Work order: The output has to be the full set of records, reproduced exactly, minus any picture.

Saved data entries:
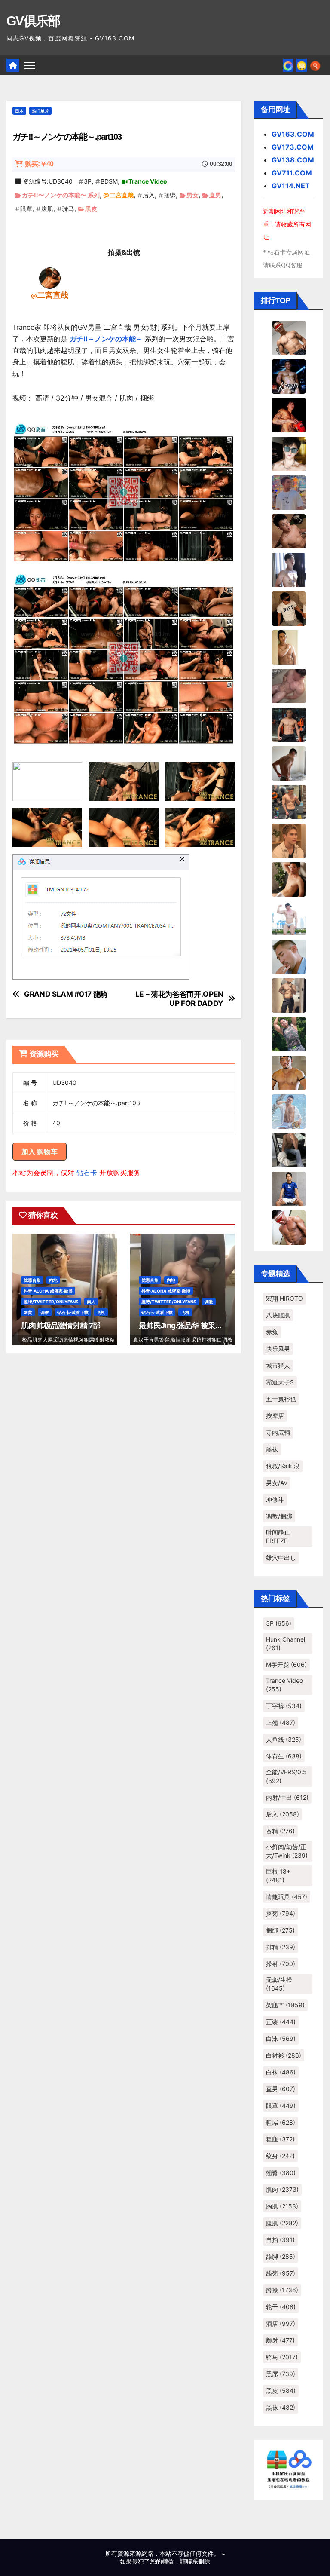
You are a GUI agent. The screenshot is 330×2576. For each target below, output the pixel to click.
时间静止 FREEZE (278, 1536)
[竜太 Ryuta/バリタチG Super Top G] (288, 607)
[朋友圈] (288, 65)
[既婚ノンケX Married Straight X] (288, 685)
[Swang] (288, 414)
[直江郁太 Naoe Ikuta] (288, 1226)
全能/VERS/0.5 (286, 1776)
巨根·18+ (278, 1876)
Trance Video (147, 181)
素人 (91, 1301)
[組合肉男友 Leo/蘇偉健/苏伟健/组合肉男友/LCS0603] (288, 491)
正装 (281, 2021)
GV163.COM (293, 134)
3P (88, 181)
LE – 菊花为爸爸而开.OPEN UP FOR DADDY (179, 999)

Response area:
You are a GUI agent. The screenshot is 330×2576. For each target below, output the pixel to click.
时间静止 FREEZE (278, 1536)
[竜太 Ryuta/バリタチG Super Top G] (288, 607)
[朋友圈] (288, 65)
[既婚ノンケX Married Straight X] (288, 685)
[Swang] (288, 414)
[直江郁太 Naoe Ikuta] (288, 1226)
全能/VERS/0.5 (286, 1776)
巨根·18+ (278, 1876)
Trance Video (147, 181)
素人 (91, 1301)
[組合肉男友 Leo/蘇偉健/苏伟健/组合肉男友/LCS0603] (288, 491)
正装 (281, 2021)
GV163.COM (293, 134)
3P (88, 181)
LE – 菊花为爸爸而开.OPEN UP FOR DADDY (179, 999)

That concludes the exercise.